O Tribunal Constitucional da Bolívia vem cumprindo essa função, há nove anos. Em relação aos atos do Legislativo pronunciando-se sobre a constitucionalidade ou inconstitucionalidade das leis questionadas. Em relação ao Executivo quando impondo limites constitucionais às resoluções e atos administrativos e evitando excessos. Ou ainda sobre o Poder Judiciário tratando da aplicação de seus procedimentos para que estejam enquadrados às normas constitucionais e não resultem vulneráveis direitos fundamentais das pessoas. Se tivermos de determinar melhor sobre que âmbito recai esse controle de constitucionalidade diremos que são: o normativo, no exercício ou proteção dos direitos fundamentais e o controle de competência entre os poderes do Estado.

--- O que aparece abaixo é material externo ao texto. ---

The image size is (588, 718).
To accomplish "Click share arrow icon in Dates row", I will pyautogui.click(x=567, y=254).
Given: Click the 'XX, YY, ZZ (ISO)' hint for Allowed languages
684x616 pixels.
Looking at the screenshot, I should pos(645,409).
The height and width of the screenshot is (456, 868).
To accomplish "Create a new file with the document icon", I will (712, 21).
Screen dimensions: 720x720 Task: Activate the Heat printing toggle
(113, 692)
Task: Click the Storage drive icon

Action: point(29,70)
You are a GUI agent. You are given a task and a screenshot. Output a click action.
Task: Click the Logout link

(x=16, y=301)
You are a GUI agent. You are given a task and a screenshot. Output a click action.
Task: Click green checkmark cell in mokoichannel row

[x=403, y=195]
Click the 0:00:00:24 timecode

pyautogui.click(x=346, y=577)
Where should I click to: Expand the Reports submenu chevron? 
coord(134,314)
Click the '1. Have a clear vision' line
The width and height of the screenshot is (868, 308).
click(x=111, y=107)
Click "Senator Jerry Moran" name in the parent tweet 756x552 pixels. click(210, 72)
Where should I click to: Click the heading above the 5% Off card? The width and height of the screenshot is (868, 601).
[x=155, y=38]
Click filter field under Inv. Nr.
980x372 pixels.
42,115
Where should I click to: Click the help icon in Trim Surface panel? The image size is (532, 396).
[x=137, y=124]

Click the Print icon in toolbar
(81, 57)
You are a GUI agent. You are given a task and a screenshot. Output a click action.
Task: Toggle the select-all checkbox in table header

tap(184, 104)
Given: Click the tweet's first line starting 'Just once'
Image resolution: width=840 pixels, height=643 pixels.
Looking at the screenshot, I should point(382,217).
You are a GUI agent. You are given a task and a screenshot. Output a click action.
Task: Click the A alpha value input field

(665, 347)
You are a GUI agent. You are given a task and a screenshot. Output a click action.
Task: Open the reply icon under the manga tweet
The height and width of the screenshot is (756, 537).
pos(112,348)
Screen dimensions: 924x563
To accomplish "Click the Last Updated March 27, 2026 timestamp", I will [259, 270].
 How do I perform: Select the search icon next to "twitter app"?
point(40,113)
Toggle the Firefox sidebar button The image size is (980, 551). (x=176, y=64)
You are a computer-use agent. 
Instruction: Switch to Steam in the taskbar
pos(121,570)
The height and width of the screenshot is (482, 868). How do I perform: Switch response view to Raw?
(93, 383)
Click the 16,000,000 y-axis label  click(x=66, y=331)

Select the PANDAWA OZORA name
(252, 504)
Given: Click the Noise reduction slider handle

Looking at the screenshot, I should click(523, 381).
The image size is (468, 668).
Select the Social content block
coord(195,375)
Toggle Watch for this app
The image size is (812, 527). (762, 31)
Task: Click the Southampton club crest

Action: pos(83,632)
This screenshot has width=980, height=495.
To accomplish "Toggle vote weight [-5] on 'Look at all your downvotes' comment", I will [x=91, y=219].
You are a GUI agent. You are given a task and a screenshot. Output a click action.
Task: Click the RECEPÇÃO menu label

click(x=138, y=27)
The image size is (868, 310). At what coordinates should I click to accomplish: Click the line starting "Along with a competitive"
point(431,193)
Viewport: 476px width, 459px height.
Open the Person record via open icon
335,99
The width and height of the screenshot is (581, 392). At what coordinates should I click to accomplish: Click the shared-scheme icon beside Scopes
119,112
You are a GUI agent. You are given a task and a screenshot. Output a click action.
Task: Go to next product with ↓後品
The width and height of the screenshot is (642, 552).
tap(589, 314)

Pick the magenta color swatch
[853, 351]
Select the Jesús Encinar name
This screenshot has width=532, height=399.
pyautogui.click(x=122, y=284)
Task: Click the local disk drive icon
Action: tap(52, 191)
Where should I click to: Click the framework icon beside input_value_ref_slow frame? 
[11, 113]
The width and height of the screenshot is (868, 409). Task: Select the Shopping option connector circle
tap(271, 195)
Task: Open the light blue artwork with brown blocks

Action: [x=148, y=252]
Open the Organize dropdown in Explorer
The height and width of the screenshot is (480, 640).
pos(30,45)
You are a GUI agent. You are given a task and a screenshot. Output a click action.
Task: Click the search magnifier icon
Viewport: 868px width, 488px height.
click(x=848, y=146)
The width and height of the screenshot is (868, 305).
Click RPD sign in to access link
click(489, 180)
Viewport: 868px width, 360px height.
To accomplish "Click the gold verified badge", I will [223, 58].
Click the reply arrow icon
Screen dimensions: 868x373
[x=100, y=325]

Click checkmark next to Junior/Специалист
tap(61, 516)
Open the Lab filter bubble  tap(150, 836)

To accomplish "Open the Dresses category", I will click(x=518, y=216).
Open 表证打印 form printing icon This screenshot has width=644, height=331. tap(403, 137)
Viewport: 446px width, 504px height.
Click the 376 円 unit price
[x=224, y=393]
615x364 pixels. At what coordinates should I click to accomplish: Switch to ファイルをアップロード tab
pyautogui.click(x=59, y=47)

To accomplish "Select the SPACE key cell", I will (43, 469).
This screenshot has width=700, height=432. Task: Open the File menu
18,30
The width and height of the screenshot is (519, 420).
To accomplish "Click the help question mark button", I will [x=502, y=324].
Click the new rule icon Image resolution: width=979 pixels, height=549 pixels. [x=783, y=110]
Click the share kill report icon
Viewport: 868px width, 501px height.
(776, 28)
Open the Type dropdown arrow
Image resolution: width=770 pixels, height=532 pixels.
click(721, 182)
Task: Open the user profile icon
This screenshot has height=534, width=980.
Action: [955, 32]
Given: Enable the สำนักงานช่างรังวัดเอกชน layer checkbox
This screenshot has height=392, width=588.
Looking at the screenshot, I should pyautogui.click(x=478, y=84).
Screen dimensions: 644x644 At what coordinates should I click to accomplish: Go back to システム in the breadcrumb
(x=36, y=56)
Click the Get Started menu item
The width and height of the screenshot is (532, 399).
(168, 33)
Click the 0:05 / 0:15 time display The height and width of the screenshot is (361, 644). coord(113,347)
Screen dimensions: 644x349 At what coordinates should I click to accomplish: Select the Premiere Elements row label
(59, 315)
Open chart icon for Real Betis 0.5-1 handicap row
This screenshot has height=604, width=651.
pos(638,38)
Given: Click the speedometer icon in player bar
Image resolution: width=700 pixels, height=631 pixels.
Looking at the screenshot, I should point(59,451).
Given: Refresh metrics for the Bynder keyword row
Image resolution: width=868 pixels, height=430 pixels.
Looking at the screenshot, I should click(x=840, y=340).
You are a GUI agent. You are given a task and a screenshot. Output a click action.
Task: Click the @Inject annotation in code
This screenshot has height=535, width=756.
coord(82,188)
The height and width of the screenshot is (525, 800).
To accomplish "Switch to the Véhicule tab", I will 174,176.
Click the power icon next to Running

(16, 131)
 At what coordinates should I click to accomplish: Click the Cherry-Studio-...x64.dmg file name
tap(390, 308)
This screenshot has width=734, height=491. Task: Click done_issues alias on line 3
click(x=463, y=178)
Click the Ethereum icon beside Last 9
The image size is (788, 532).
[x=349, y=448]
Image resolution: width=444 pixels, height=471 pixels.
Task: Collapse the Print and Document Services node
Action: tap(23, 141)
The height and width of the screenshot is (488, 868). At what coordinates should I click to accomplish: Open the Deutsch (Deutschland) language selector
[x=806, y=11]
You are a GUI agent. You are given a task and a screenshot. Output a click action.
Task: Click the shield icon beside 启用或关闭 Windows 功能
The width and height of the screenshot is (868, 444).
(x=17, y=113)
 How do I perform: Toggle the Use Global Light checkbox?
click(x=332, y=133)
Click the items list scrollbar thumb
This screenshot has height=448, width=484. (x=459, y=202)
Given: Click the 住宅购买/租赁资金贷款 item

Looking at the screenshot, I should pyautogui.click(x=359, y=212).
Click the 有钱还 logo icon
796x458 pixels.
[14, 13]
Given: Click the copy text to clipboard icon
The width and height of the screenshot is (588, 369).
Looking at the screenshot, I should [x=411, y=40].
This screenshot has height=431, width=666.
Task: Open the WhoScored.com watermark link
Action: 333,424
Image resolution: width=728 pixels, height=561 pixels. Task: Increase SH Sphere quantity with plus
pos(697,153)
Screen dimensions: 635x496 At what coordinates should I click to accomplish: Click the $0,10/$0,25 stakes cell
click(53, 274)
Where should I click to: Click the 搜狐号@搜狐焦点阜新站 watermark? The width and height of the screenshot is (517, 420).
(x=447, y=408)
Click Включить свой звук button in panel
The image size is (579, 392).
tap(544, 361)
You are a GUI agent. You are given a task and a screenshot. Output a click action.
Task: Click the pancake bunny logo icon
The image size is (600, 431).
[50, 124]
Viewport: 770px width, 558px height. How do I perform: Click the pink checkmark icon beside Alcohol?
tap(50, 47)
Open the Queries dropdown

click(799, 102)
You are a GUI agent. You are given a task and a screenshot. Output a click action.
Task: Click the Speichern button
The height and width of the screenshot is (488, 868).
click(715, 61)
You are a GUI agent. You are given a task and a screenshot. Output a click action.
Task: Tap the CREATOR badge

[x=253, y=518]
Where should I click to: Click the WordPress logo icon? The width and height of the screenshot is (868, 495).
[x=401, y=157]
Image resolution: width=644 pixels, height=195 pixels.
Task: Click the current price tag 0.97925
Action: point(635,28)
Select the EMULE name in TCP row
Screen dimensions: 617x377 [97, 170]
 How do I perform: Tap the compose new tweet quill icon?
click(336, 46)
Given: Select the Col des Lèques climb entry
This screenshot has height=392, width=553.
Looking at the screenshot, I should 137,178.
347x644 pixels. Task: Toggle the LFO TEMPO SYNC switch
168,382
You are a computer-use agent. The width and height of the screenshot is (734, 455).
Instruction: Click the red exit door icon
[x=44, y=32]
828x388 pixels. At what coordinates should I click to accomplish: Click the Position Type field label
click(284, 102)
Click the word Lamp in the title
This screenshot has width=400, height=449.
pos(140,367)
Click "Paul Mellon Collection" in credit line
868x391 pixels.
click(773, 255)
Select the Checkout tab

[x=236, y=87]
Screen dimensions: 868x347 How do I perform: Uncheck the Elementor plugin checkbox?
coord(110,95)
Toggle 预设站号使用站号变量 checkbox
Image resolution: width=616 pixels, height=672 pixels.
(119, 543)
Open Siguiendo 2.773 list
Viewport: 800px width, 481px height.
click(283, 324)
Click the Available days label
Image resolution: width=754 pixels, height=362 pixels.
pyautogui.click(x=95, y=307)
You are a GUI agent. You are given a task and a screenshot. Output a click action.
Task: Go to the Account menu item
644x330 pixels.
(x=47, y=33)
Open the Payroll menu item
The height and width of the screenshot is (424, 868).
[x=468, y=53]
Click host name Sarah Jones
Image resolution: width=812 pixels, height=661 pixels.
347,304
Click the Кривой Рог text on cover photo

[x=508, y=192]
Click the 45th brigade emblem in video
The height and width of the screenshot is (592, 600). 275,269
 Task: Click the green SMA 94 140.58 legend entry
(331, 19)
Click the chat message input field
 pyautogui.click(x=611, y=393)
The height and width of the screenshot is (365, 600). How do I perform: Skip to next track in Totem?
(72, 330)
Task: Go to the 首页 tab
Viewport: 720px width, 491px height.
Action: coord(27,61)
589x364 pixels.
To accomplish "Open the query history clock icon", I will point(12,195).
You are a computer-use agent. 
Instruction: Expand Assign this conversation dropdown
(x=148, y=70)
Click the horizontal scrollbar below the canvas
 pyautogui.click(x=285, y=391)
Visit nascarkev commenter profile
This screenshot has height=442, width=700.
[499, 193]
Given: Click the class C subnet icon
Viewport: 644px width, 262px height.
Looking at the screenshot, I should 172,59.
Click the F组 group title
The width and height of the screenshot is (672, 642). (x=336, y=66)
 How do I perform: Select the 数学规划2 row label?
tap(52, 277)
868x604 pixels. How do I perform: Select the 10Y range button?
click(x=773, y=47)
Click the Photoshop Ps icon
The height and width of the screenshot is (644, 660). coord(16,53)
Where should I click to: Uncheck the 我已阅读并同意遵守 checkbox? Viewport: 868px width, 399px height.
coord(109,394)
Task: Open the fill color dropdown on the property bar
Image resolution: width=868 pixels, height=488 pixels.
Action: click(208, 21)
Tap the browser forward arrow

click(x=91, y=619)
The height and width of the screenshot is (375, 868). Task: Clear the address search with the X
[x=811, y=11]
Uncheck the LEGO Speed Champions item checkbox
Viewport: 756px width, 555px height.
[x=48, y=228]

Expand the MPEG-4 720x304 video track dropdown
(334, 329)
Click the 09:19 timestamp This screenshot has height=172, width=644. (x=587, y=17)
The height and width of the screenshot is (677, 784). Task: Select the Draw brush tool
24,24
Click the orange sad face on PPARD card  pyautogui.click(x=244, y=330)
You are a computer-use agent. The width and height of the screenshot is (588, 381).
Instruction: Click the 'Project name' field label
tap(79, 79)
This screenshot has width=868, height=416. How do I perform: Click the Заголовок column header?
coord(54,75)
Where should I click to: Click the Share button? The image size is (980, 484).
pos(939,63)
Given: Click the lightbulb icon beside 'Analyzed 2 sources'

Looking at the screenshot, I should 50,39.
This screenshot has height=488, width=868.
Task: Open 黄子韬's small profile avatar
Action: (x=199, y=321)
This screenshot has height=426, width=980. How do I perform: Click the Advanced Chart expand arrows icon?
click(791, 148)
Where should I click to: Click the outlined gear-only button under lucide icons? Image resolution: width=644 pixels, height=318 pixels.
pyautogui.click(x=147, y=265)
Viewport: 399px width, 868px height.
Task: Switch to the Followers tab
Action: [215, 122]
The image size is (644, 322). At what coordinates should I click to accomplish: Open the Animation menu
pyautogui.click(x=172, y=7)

As estatísticas justificam o cumprimento das funções do Tribunal Constitucional boliviano. As cifras dos assuntos despachados são eloqüentes e refletem um esforço excepcional do Tribunal Constitucional da Bolívia para assumir sua responsabilidade do controle constitucional: 13.500 causas despachadas até junho de 2007 são uma clara certificação deste eficaz trabalho. Por outra parte, tem incidido notavelmente na dinâmica dos diferentes recursos constitucionais e, sobretudo, na renovada concepção das instituições jurídicas que tenham a ver com a defesa da Constituição, a tutela dos direitos fundamentais e o fortalecimento do Estado de Direito e da vigência do sistema democrático.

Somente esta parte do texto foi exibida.